» **ACTIVITY**: Check every line of the data below for "computer". Copy each one that has it.

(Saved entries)
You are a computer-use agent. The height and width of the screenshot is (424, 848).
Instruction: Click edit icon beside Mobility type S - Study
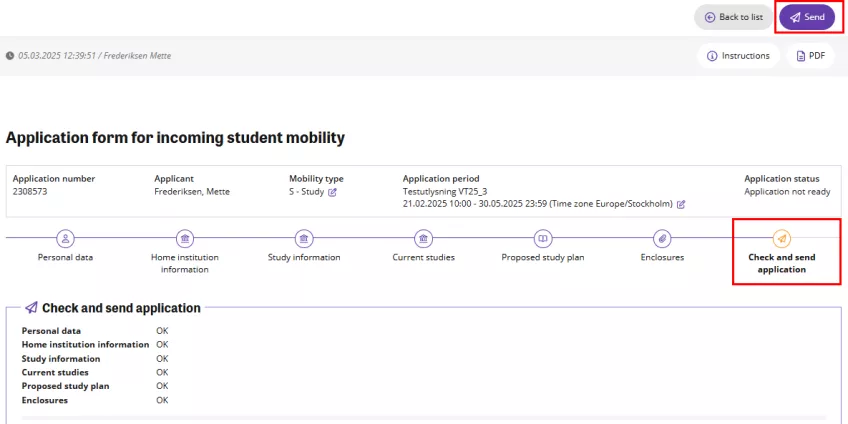[333, 192]
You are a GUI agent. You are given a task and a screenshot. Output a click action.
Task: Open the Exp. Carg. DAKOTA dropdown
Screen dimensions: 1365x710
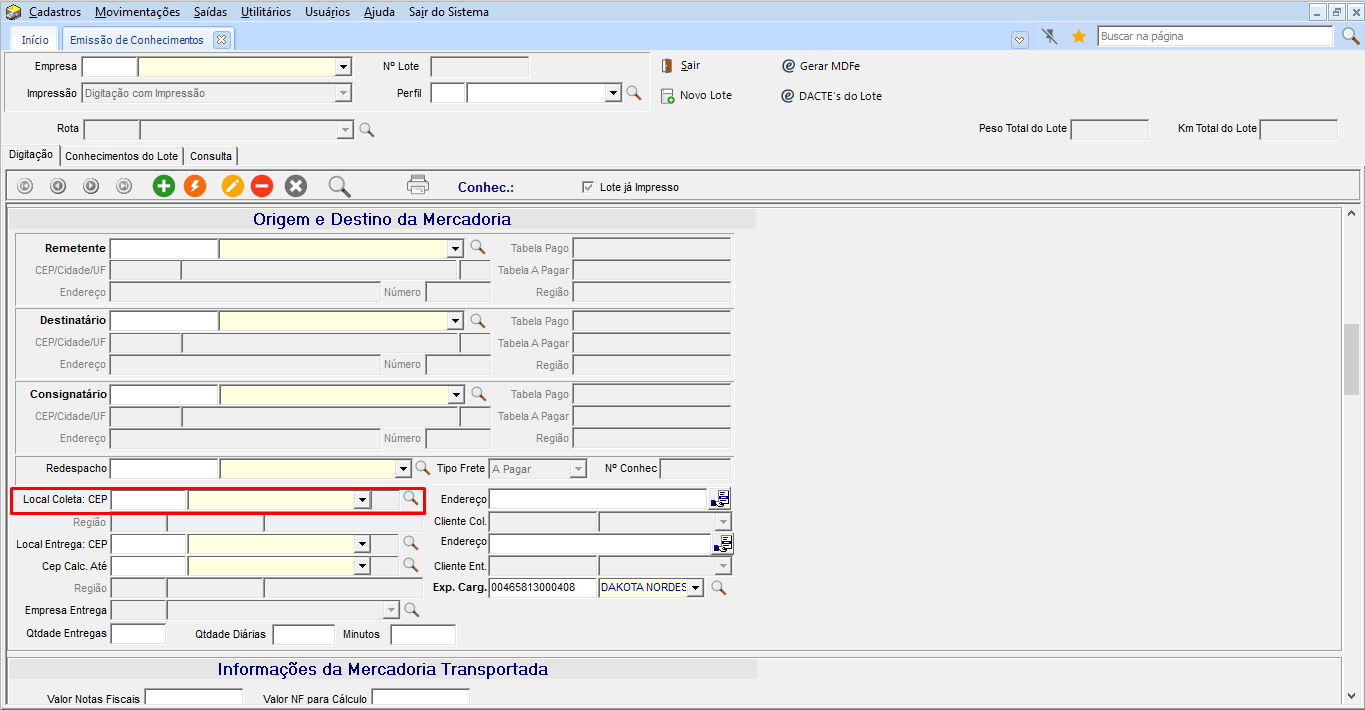click(x=695, y=588)
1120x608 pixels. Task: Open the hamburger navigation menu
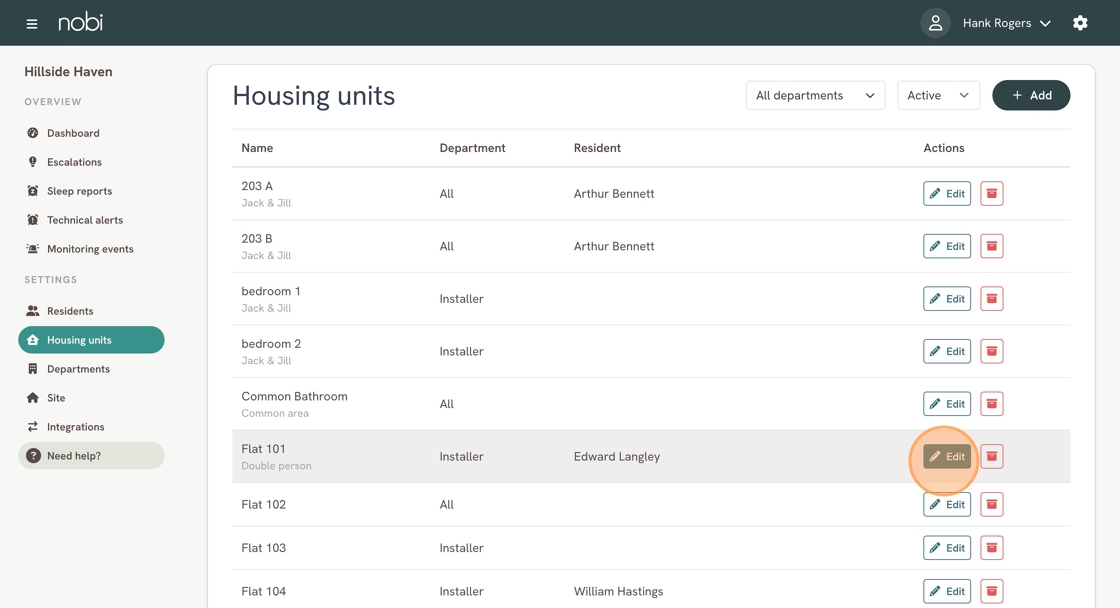32,23
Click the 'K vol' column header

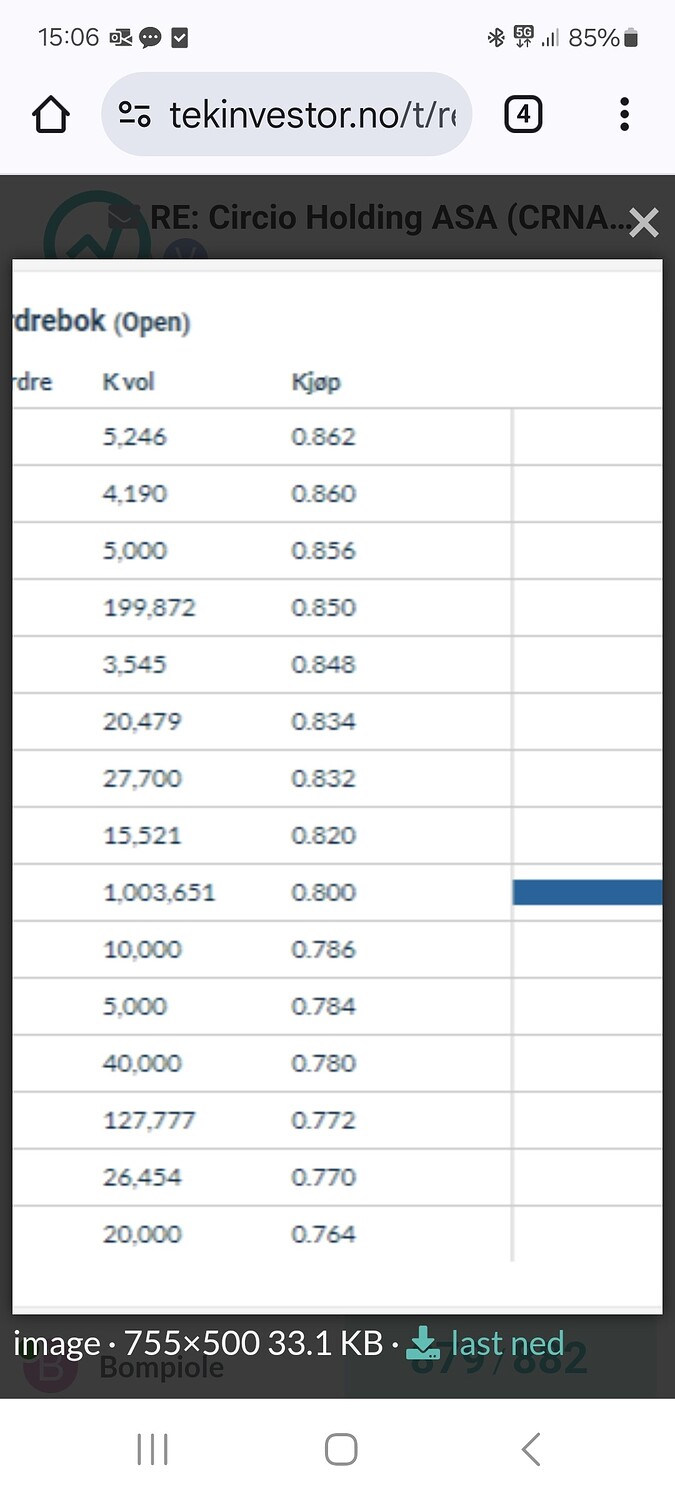click(128, 381)
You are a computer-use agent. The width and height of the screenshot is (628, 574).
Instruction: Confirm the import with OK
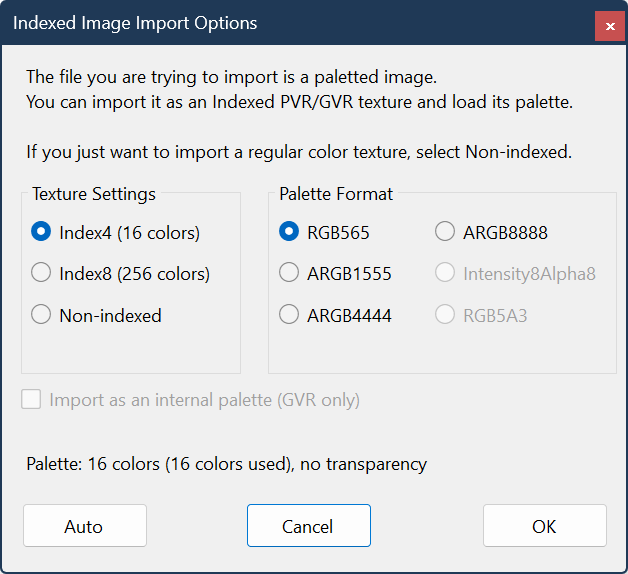coord(544,526)
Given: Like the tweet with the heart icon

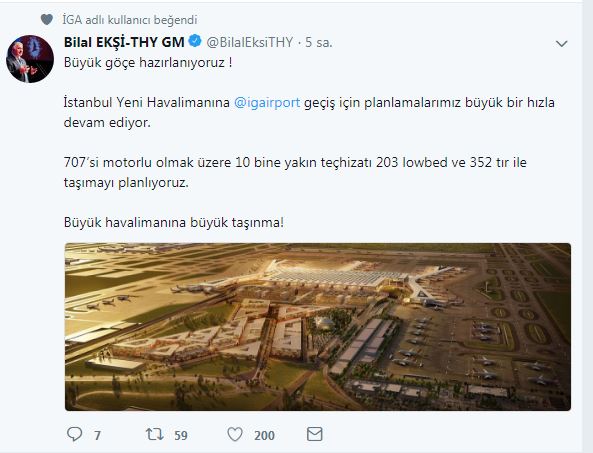Looking at the screenshot, I should tap(235, 434).
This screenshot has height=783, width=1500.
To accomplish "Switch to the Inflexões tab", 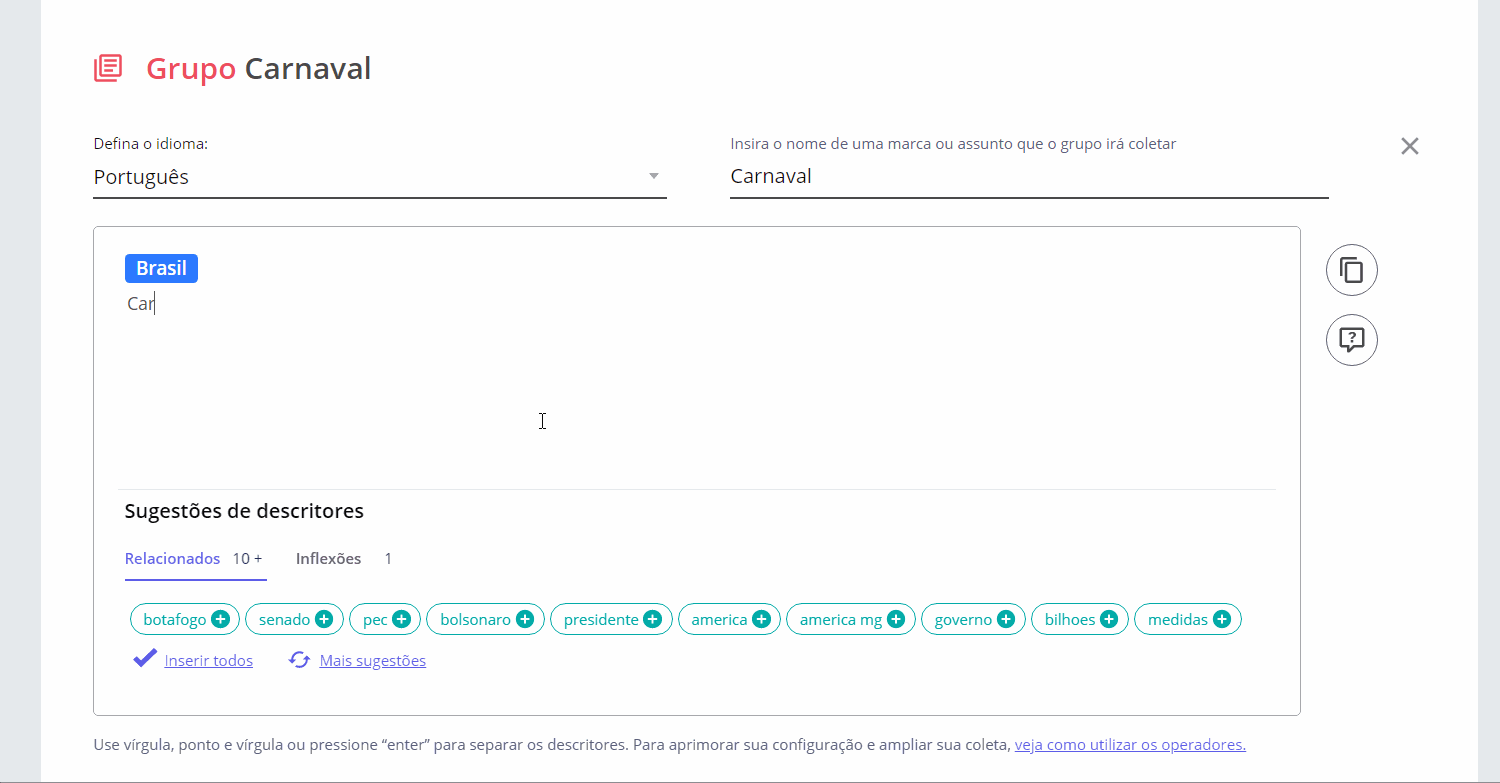I will [x=328, y=558].
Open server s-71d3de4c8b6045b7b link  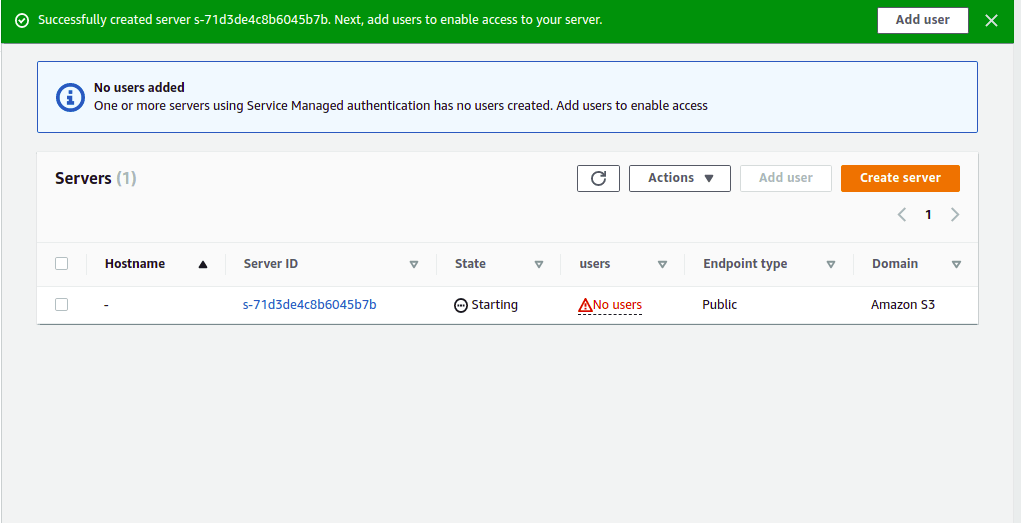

» **COMPLETED EXERCISE**:
You are a computer-use agent. The height and width of the screenshot is (424, 848).
You are a computer-use agent. The width and height of the screenshot is (628, 574).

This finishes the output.